The train pulled into the station.
‘Hold your arm out!’ Emily demanded, grasping Barry by the collar and stopping him as he made for the carriage.
‘’Ere, wot for?’
‘So I can put my hand on it, like a lady with a gentleman. Now walk! Open the door – no! Get out again! You hold the door open for me while staying outside, then you get in and close the door behind us.’
‘Is this meant to be a treat?’ asked Barry, glancing forlornly at BC before closing the door.
The train chuffed out of the station.
‘Barry the Bag, out on the town with Emily on his arm,’ said Daniel in wonder as the three of them stood staring after the departing train.
‘Am I meant to laugh or be sick?’ asked Muriel, squeezing Daniel’s hand.

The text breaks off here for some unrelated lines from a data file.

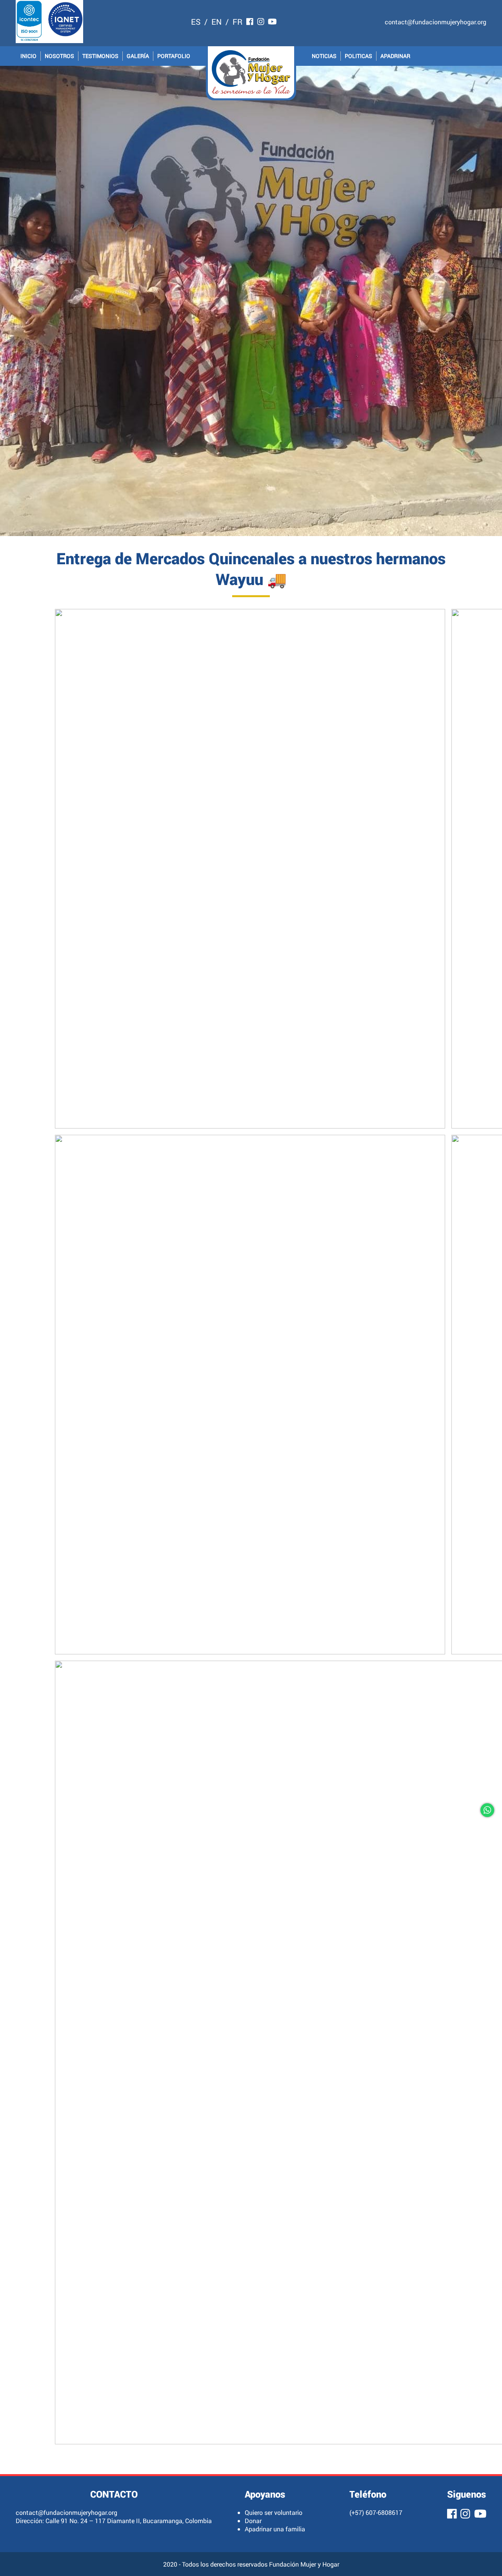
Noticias (324, 56)
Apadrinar (395, 56)
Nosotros (59, 56)
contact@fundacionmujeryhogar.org (435, 22)
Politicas (358, 56)
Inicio (28, 56)
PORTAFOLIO (173, 56)
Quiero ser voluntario (273, 2512)
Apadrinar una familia (275, 2529)
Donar (253, 2520)
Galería (138, 56)
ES (195, 21)
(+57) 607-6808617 (375, 2512)
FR (237, 21)
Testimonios (100, 56)
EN (216, 21)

‘Barry Porter, he could have been the greatest battle commander imaginable,’ said BC, shaking her head.
‘Yet in a way, he was,’ said Daniel.
‘I do believe you are right,’ concluded BC. ‘Barry the Bag commanding Lurker the Worker, Wreder the Writer, and Luker the Lurker. An uncoxed four! Yes, a small crew but an effective one.’
‘Come along, heroes, bandage time,’ said Muriel, tugging at Daniel’s arm and BC’s coat. ‘The battle is over, so the nurse is in command.’
Two days later it was Saturday, and the six saviours of the century-to-come were gathered in a café near the river. Fox sketched other patrons while Emily tried not to choke on her first cup of coffee. BC sat scanning a newspaper for news of anything suspicious, and Daniel and Muriel sat holding hands. Barry was concluding the sale of an artistic postcard to someone with a bushy beard, who declared that he had come to Melbourne ’for the culture’. Deciding that she could force no more coffee down for the time being, Emily leaned closer to BC.